REQUIRED WORK: Transcribe only the lines from the one containing "Where should I click to: Click the Real" through the final line of the entries below, exactly, and exclude the pictures.
DATASET EXTRACT Block Start
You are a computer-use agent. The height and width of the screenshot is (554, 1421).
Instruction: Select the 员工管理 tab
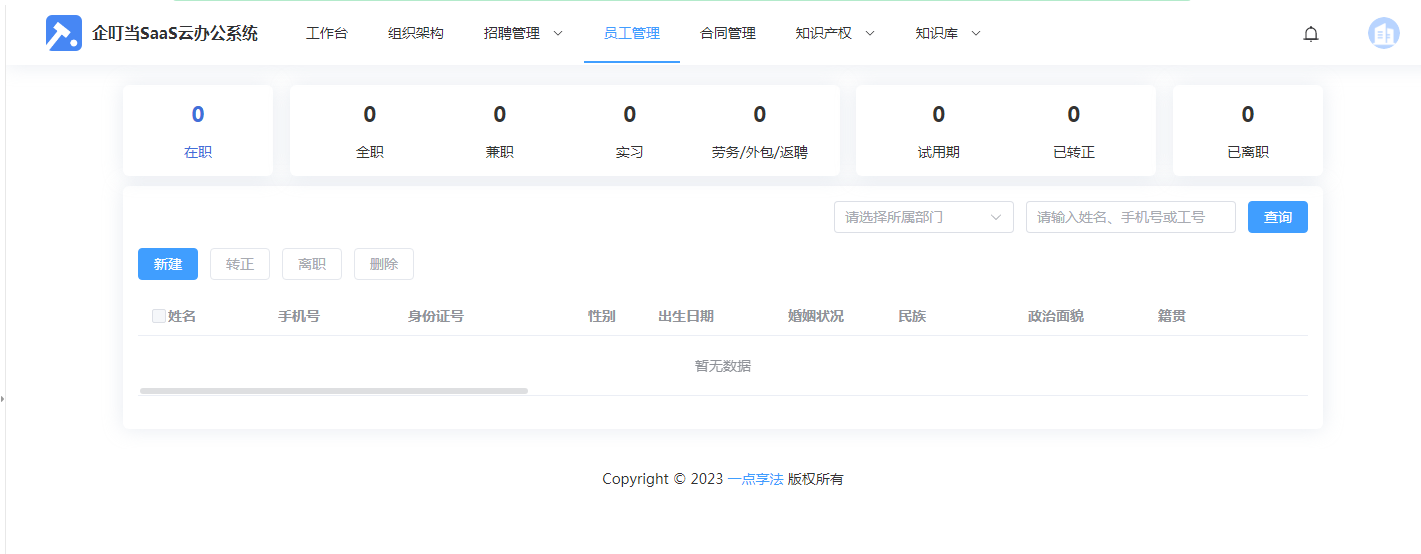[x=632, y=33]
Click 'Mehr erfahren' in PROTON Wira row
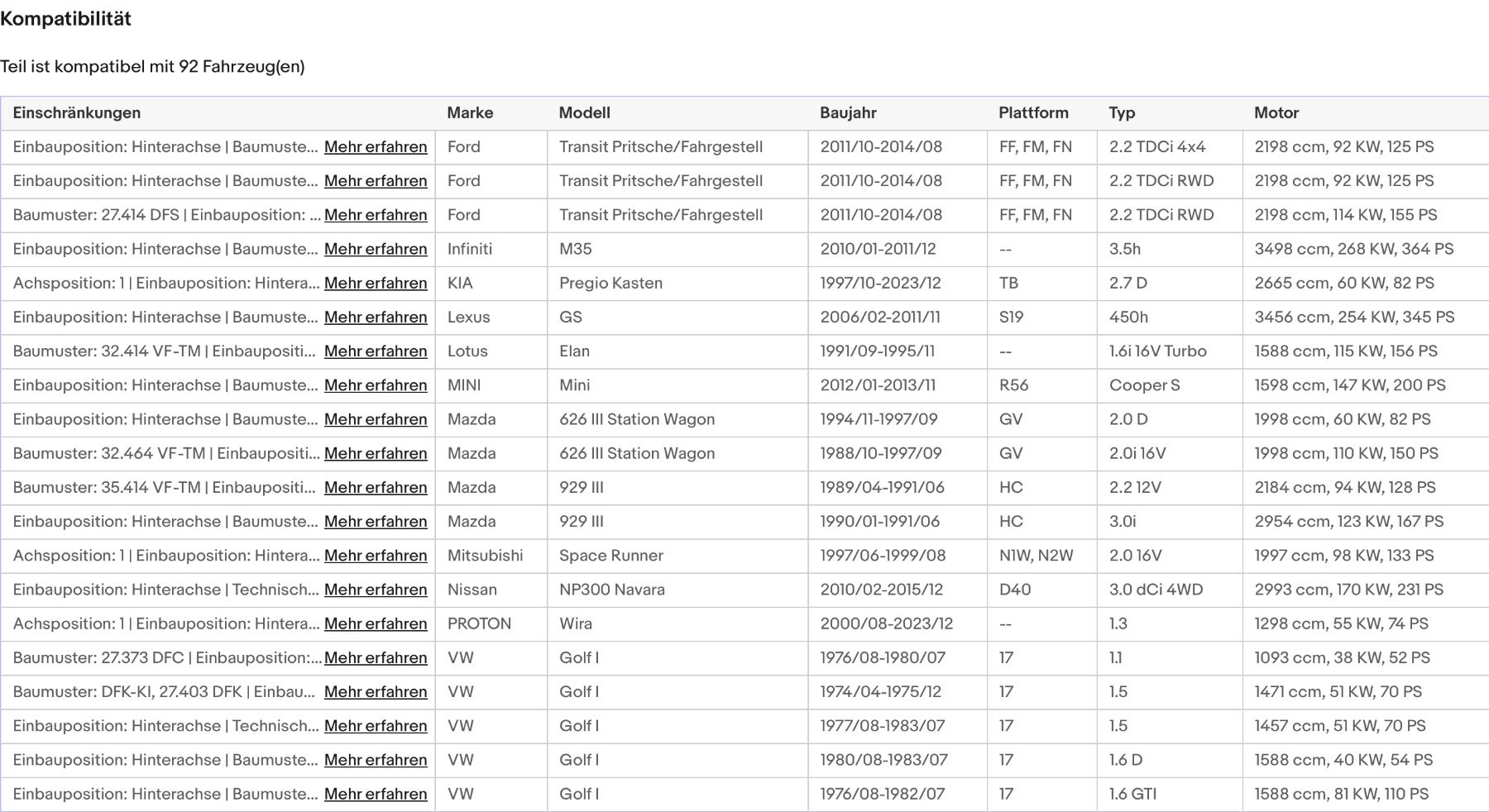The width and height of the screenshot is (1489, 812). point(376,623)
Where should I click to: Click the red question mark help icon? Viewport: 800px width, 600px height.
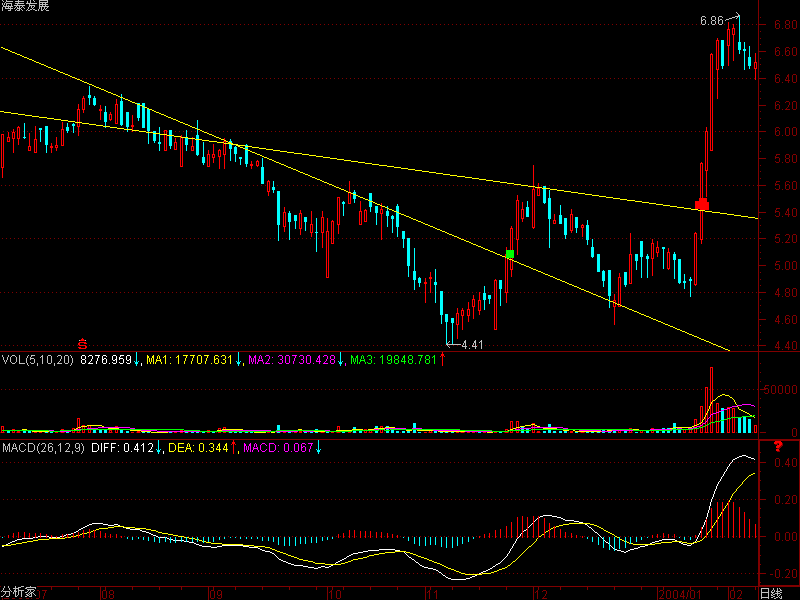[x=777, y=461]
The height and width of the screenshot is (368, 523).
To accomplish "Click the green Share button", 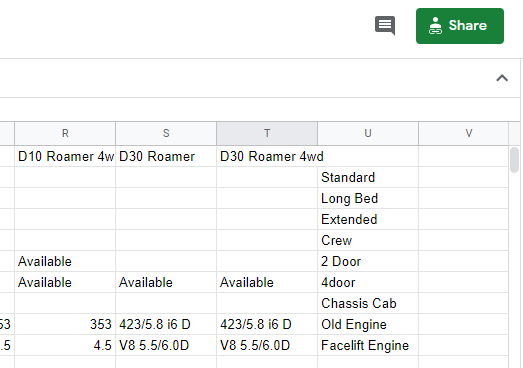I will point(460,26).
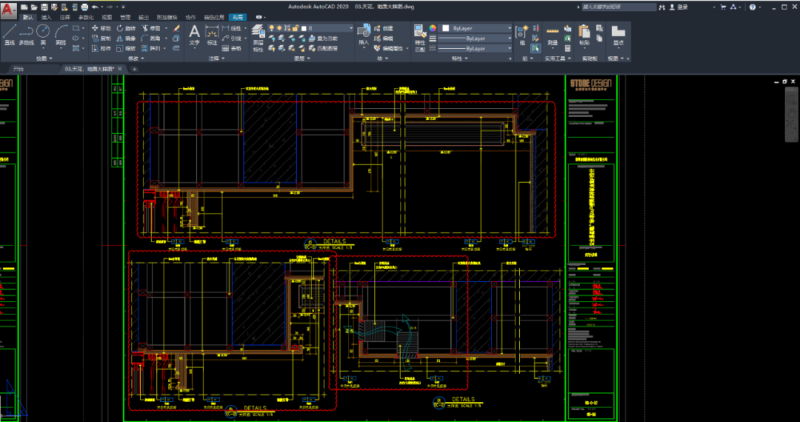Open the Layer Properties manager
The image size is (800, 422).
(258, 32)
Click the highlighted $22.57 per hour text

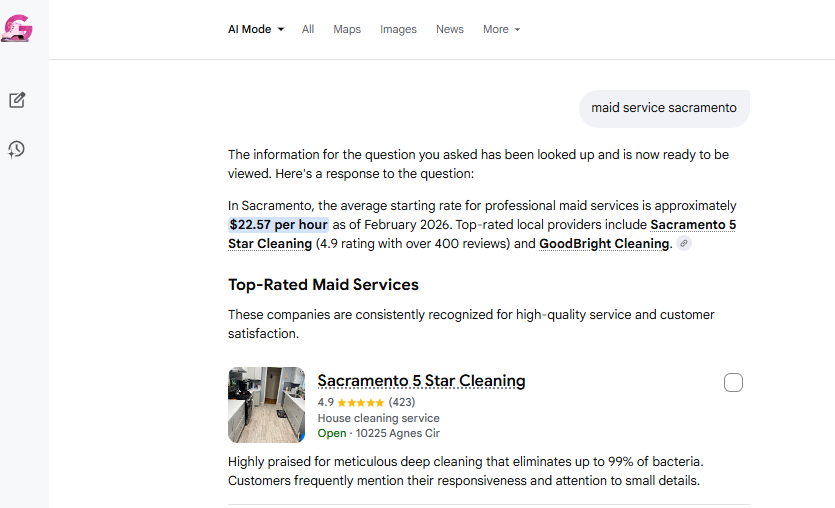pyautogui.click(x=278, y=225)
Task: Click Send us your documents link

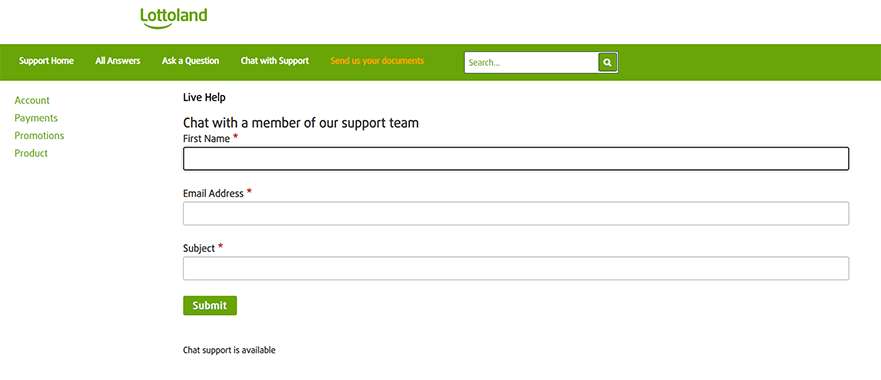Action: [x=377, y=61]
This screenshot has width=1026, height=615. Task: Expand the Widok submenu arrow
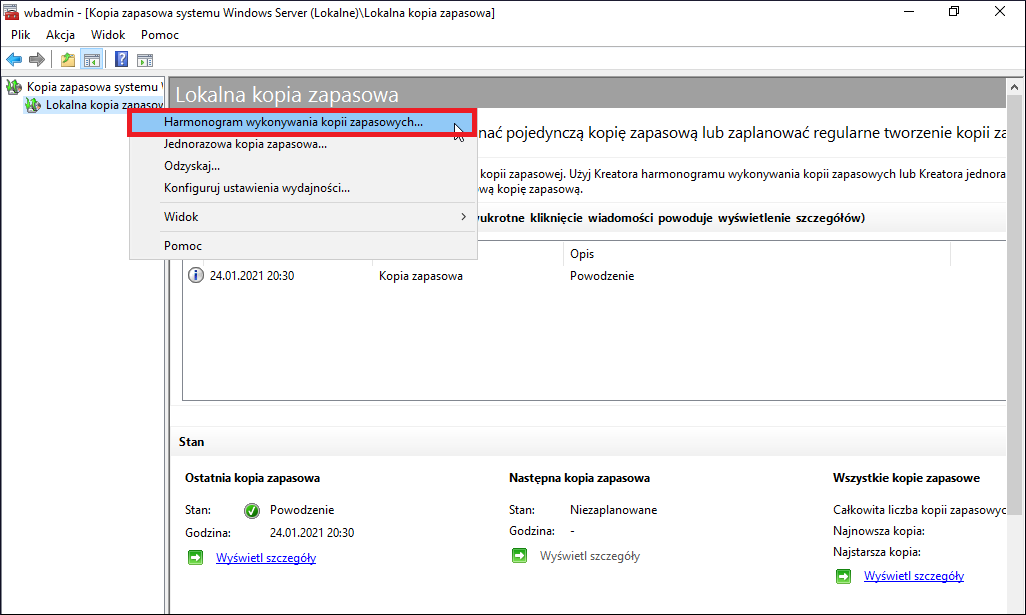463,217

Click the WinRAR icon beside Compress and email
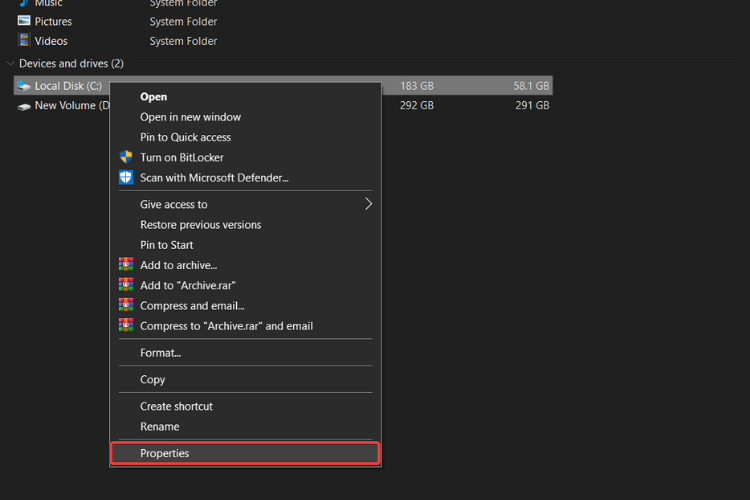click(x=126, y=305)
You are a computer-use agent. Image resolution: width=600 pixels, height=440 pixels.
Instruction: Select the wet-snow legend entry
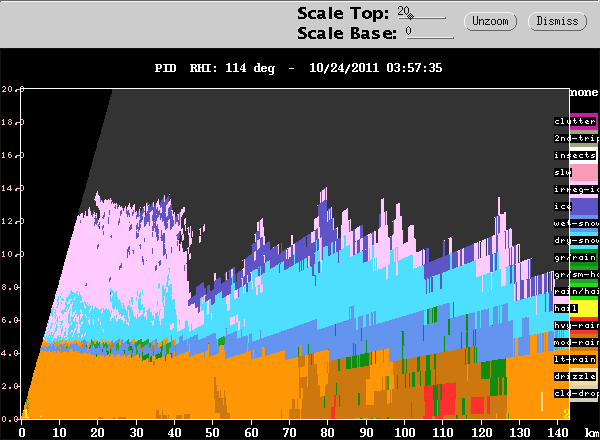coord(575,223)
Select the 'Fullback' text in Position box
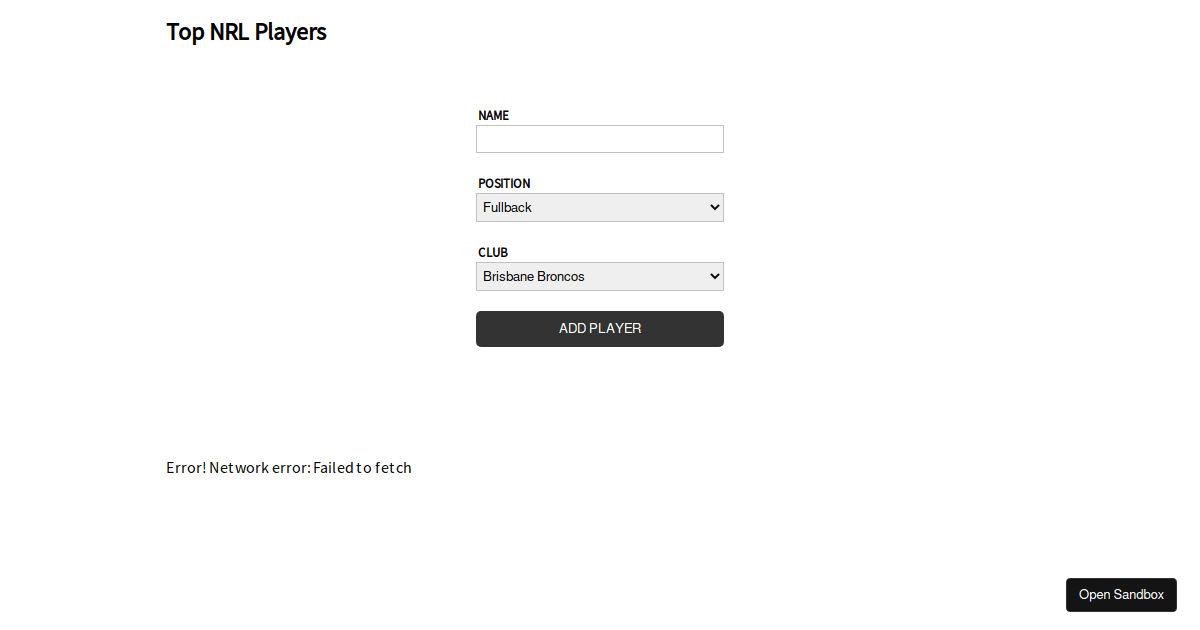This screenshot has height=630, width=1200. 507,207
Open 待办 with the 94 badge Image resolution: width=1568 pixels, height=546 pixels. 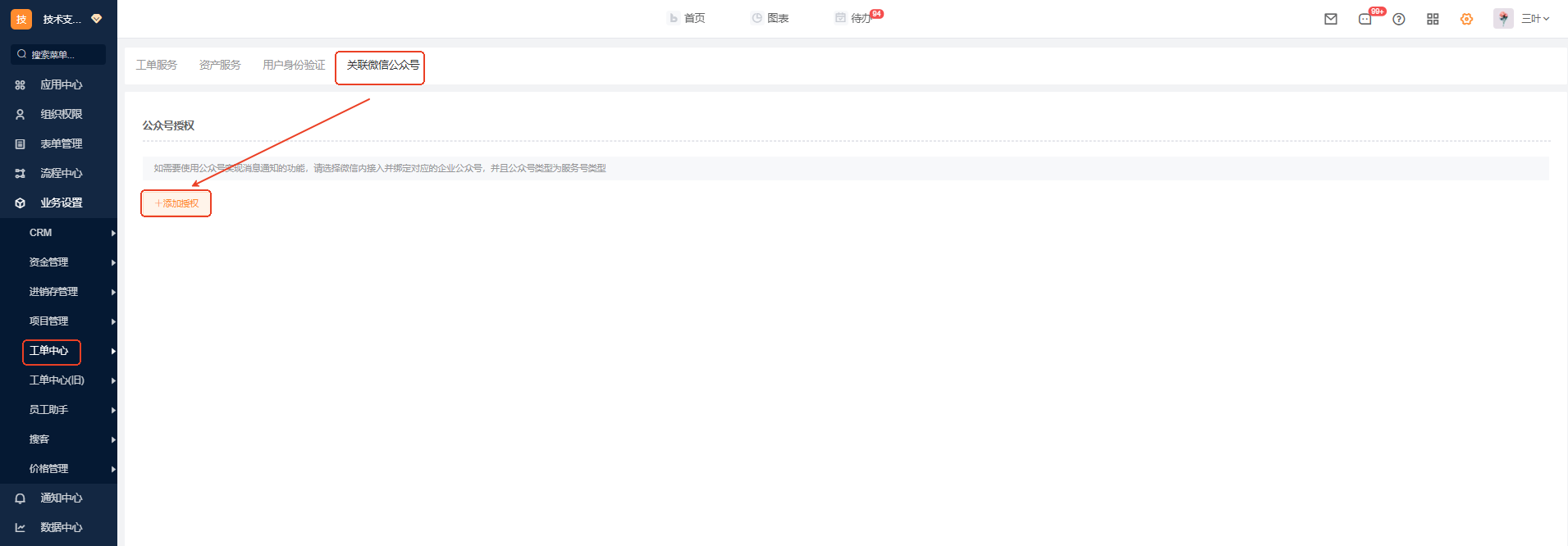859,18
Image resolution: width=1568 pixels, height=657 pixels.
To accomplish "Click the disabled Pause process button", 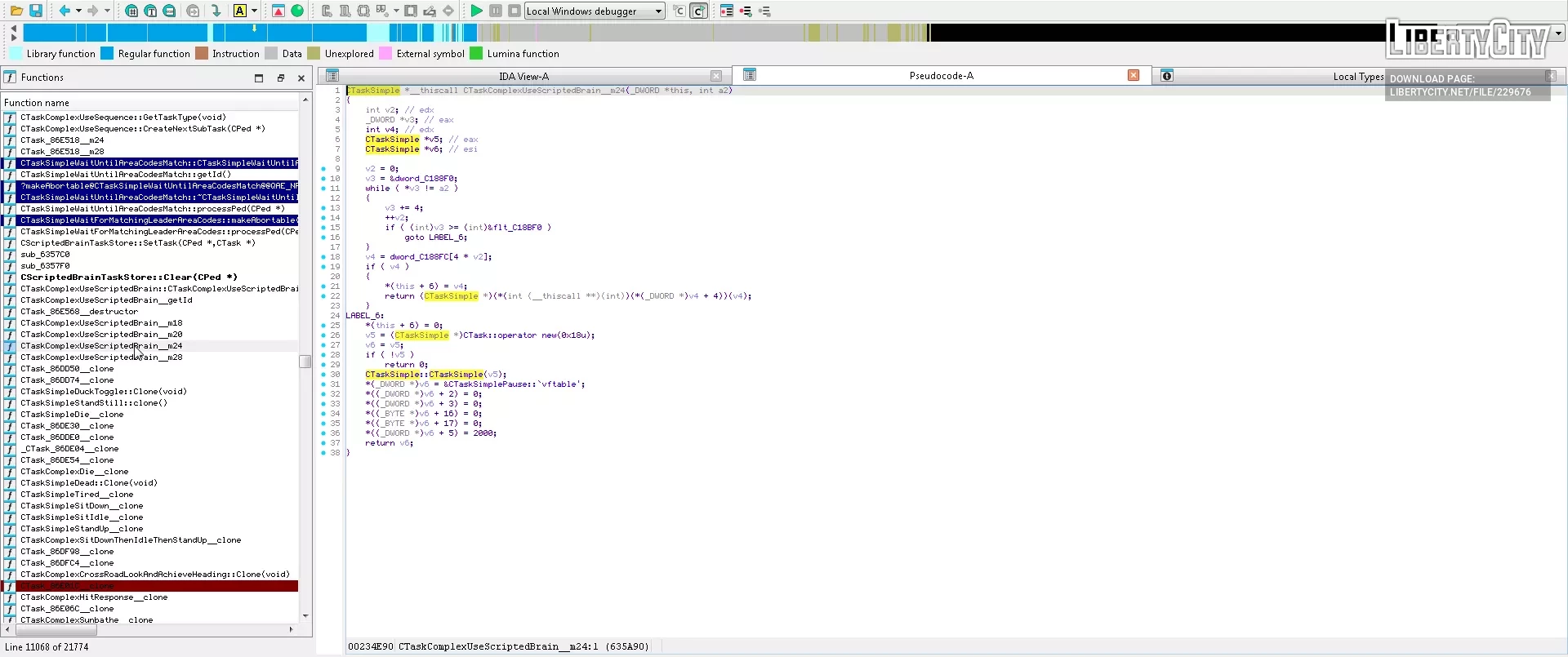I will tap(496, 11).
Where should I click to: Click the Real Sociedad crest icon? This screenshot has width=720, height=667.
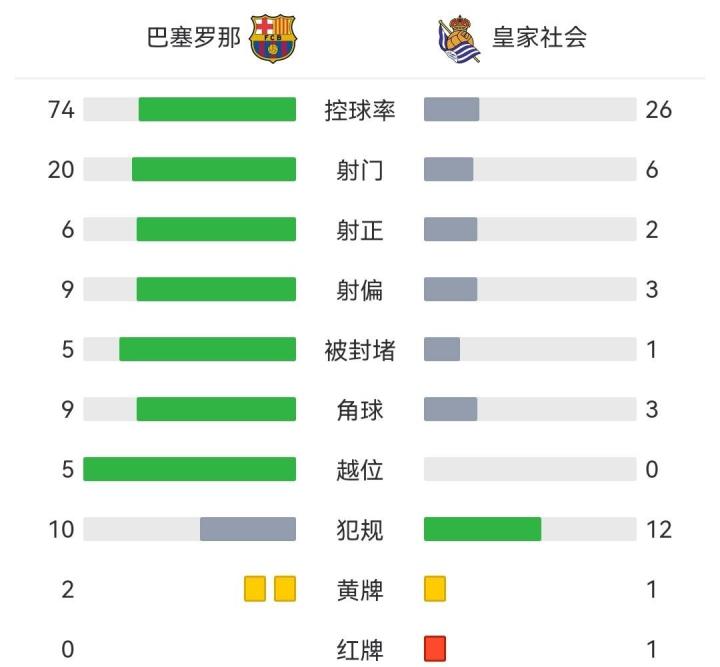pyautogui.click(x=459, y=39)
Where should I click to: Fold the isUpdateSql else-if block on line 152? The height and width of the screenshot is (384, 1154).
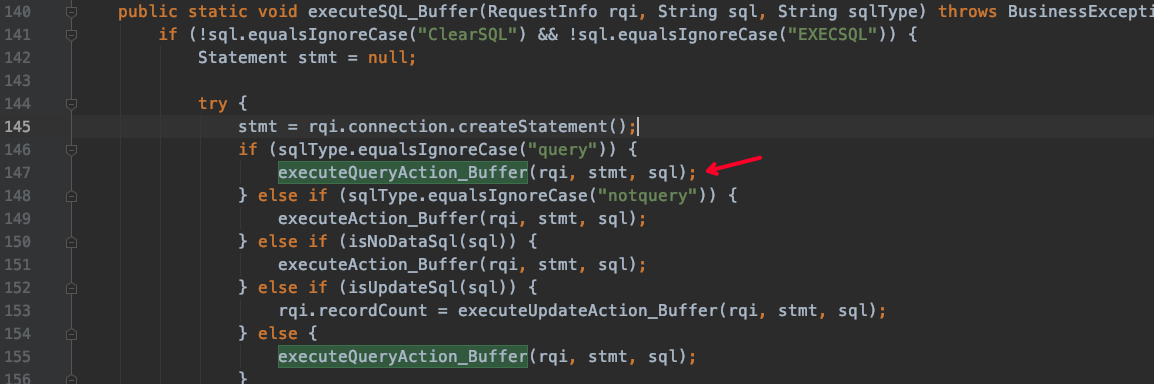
DATASET EXTRACT Block End
REPLY:
Where should I click to: Click the Real Sociedad crest icon? This screenshot has width=720, height=667.
pyautogui.click(x=459, y=39)
Where should I click to: Fold the isUpdateSql else-if block on line 152? The height and width of the screenshot is (384, 1154).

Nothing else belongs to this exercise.